Bauer on Kerry's 'Non-Bounce' and Avoidance of Values-Related Issues
by Bill Fancher and Chad Groening
August 6, 2004
(AgapePress) - A conservative leader and former GOP presidential candidate says he is not surprised the John Kerry-John Edwards ticket received no noticeable "bounce" in the polls following the Democratic National Convention (DNC). And he thinks George W. Bush should go on the offensive and take advantage of the fact that the Democratic ticket doesn't want to deal with important family-values issues.Pro-family activist Gary Bauer, director of the Campaign for Working Families, believes it is up to the Bush campaign to point out to the American people where John Kerry stands on social issues that are important to so many Americans.
"I think it's absolutely imperative. They owe that to the American people," Bauer says. "This election is very important; it will determine the direction of our nation on many, many issues. Supreme Court appointees alone in the next four years will probably decide whether we ever get rid of abortion, whether marriage stays between a man and a woman, [and] whether we can ever display the Ten Commandments on public property."
According to Bauer, it could be to the president's advantage to make the electorate aware of the differences between the two parties on such issues. "I'm convinced if he does, he will be able to defeat Senator Kerry," he says. "But if he doesn't, then I think we could indeed be seeing a new president sworn in in January of next year."

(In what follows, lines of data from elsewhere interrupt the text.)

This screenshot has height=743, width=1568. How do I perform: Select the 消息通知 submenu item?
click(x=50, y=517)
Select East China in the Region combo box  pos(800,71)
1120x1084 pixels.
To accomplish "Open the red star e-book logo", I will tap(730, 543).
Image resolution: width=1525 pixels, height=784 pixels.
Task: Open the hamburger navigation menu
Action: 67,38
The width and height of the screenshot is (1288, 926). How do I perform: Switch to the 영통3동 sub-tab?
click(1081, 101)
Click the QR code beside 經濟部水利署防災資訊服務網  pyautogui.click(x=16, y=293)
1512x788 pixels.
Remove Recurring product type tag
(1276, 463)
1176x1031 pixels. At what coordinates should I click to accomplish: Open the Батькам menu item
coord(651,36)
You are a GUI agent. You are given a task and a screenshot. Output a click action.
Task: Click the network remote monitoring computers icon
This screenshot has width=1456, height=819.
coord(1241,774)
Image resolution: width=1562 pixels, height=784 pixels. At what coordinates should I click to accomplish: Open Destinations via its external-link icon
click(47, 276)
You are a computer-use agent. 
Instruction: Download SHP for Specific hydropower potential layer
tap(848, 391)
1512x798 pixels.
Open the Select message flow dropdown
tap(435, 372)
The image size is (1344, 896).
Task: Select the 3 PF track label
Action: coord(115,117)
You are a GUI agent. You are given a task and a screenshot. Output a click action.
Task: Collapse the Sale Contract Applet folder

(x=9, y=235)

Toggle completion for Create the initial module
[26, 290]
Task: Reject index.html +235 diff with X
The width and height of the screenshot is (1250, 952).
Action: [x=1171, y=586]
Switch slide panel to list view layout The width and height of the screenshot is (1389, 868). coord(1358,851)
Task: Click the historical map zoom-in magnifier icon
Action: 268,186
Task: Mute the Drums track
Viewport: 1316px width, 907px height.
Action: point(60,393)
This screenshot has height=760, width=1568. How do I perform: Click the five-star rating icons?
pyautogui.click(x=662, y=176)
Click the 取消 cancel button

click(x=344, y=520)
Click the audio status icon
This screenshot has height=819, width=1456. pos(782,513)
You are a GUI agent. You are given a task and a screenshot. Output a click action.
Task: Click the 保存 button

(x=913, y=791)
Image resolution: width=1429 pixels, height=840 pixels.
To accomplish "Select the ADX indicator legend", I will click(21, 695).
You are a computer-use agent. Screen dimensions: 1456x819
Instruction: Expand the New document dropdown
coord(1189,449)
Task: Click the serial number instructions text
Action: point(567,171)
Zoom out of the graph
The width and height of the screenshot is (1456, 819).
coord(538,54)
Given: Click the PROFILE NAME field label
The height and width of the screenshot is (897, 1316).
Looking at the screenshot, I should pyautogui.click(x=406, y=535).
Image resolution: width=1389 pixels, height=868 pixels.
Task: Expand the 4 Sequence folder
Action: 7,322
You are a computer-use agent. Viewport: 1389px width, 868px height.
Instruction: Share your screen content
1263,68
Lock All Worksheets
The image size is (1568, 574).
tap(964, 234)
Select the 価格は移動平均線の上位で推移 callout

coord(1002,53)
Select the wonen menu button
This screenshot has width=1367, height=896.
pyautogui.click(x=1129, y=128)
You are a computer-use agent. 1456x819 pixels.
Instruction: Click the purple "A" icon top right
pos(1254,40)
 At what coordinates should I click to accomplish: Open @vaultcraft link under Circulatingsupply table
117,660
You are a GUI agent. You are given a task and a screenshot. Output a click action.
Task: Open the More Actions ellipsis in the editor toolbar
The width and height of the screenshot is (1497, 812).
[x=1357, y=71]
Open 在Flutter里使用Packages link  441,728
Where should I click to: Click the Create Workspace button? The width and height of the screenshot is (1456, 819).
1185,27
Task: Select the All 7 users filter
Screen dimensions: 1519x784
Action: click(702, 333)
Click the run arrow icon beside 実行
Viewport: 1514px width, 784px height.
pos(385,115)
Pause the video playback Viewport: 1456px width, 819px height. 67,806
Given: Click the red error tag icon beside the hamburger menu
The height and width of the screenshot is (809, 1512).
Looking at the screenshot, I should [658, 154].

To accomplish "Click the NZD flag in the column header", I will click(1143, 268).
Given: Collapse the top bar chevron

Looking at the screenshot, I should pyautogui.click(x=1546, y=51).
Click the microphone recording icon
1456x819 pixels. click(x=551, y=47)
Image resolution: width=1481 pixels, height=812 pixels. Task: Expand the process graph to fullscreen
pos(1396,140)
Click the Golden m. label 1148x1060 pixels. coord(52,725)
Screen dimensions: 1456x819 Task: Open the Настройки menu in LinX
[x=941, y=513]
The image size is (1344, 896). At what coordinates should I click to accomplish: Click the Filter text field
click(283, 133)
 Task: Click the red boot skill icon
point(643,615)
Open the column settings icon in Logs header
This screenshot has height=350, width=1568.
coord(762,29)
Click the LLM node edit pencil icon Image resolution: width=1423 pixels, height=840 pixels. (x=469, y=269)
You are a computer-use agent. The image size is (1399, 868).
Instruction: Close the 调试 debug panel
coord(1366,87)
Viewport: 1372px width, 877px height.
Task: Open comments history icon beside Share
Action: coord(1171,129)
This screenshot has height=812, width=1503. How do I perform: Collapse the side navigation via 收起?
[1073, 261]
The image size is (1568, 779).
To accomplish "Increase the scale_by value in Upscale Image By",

Even without those differences being pointed out by the GOP, Bauer is convinced that many Americans already have doubts about a "President Kerry" would lead the country in the war on terrorism. The conservative activist says that is why the Democratic presidential ticket did not get the "bounce" in the polls that typically follow a party's national convention.
Kerry and Edwards not only did not get the big bounce they had hoped for, but a CNN/USA Today poll showed it was President Bush who received the post-convention bounce. The poll gave Bush a 50-to-46 lead -- one point better than before the DNC. "Clearly it's still a very close election," Bauer says, "but the Democrats have had the main event that they will have in this election cycle -- and it really didn't help them."
And Bauer believes the absence of that bounce in the polls must have resulted in some long faces at Democratic headquarters. "The folks over at the Democratic National Committee must really be in a bad mood," he says. "Even though I don't thing they expected a 15-point bounce, as some had suggested, I certainly think that they were hoping for an 8- to 10-point bounce."
It was the first time a Democratic nominee has failed to receive a post-convention bounce since George McGovern in 1972. Bauer notes some similarities between Kerry and the South Dakota Senator who received only 17 electoral votes that year. He says Kerry was more effective than McGovern in hiding his "far left-wing views" on defense, but believes that when the Massachusetts senator's record is exposed, "most Americans are going to have serious doubts about him."